YOUR GOAL » All lines in the data bearing the string "width" should be identified and copied.

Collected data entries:

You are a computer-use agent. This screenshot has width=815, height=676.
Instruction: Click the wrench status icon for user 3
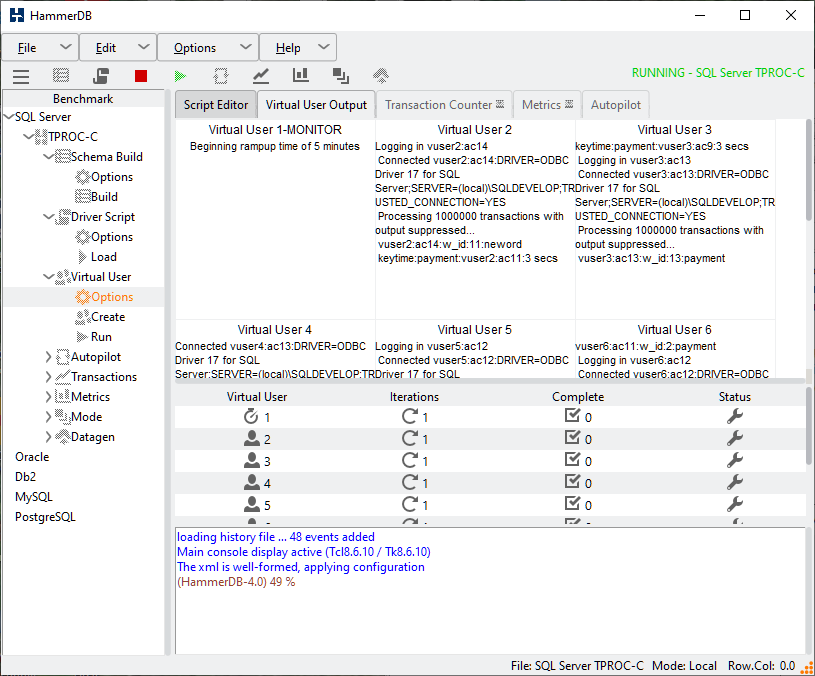click(x=734, y=461)
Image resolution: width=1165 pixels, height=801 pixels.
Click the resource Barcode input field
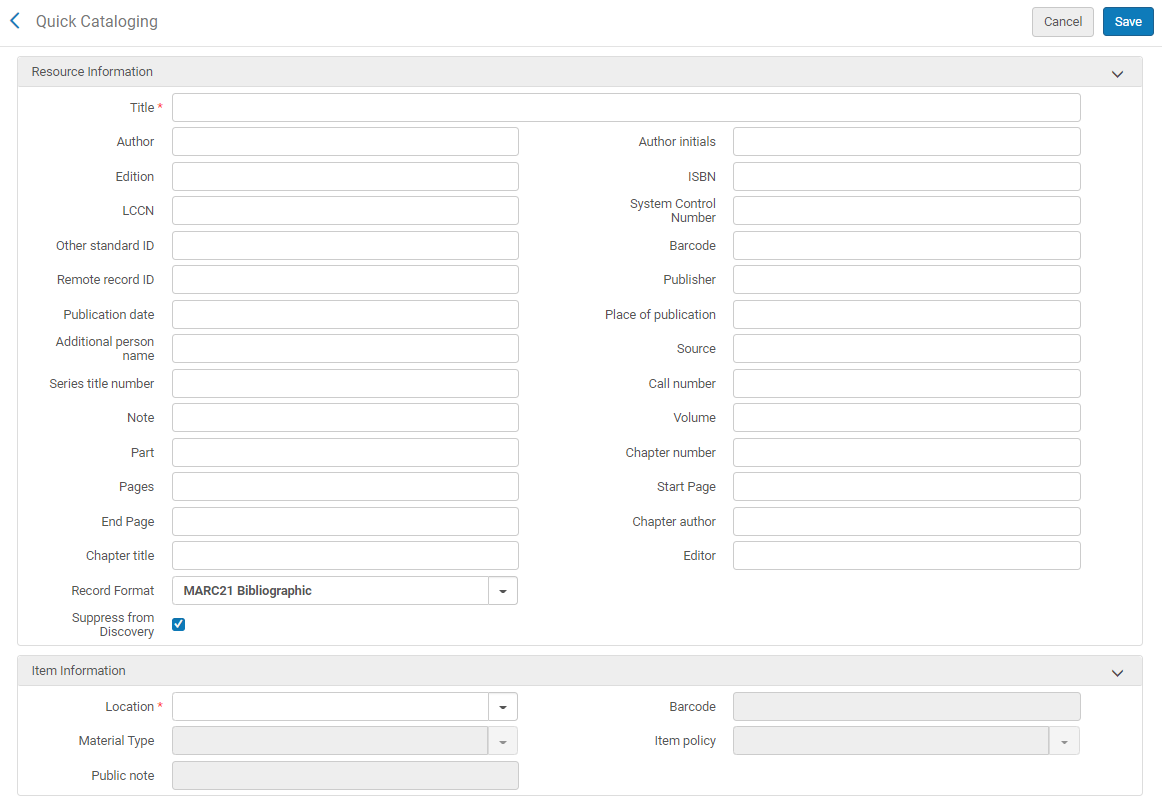tap(906, 246)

RESULT OF THE EXERCISE »
You are a computer-use agent. This screenshot has width=815, height=676.
Image resolution: width=1165 pixels, height=801 pixels.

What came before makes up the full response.